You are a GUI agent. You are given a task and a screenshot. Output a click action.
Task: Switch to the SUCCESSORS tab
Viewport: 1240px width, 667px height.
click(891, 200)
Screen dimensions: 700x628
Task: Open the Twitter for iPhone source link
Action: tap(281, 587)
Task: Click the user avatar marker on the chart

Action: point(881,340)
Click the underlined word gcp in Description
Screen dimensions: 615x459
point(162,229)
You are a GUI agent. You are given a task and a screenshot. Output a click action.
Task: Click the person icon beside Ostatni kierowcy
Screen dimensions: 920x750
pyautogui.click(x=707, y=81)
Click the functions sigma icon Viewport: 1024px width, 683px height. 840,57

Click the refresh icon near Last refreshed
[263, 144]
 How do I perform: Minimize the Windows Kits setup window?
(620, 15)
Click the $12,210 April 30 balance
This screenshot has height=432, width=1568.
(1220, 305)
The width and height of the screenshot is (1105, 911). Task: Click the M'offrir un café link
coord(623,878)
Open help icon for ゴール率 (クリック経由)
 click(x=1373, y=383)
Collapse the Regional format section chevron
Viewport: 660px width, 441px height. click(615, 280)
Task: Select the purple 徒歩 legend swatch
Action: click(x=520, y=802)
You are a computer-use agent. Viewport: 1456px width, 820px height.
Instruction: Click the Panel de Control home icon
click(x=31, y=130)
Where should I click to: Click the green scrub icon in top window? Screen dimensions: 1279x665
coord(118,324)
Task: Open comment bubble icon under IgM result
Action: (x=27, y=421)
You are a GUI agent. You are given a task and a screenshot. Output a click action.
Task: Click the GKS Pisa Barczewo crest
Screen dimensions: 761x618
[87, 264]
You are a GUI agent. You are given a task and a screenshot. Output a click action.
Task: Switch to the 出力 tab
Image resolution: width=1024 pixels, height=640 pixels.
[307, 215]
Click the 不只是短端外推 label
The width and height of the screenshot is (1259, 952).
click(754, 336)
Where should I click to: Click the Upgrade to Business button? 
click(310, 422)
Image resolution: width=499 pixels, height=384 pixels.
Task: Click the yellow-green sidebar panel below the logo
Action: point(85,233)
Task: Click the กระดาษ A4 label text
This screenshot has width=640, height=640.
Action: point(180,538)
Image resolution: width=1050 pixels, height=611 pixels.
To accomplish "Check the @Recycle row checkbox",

Directions: Look above for the line that holds "Image resolution: width=1024", then copy it and each line after it exactly, through the last line of the data.

Response box:
Image resolution: width=1024 pixels, height=640 pixels.
[307, 215]
Click the 不只是短端外推 label
The width and height of the screenshot is (1259, 952).
click(754, 336)
Where should I click to: Click the Upgrade to Business button? 
click(310, 422)
Image resolution: width=499 pixels, height=384 pixels.
Task: Click the yellow-green sidebar panel below the logo
Action: point(85,233)
Task: Click the กระดาษ A4 label text
This screenshot has width=640, height=640.
Action: point(180,538)
Image resolution: width=1050 pixels, height=611 pixels.
To accomplish "Check the @Recycle row checkbox",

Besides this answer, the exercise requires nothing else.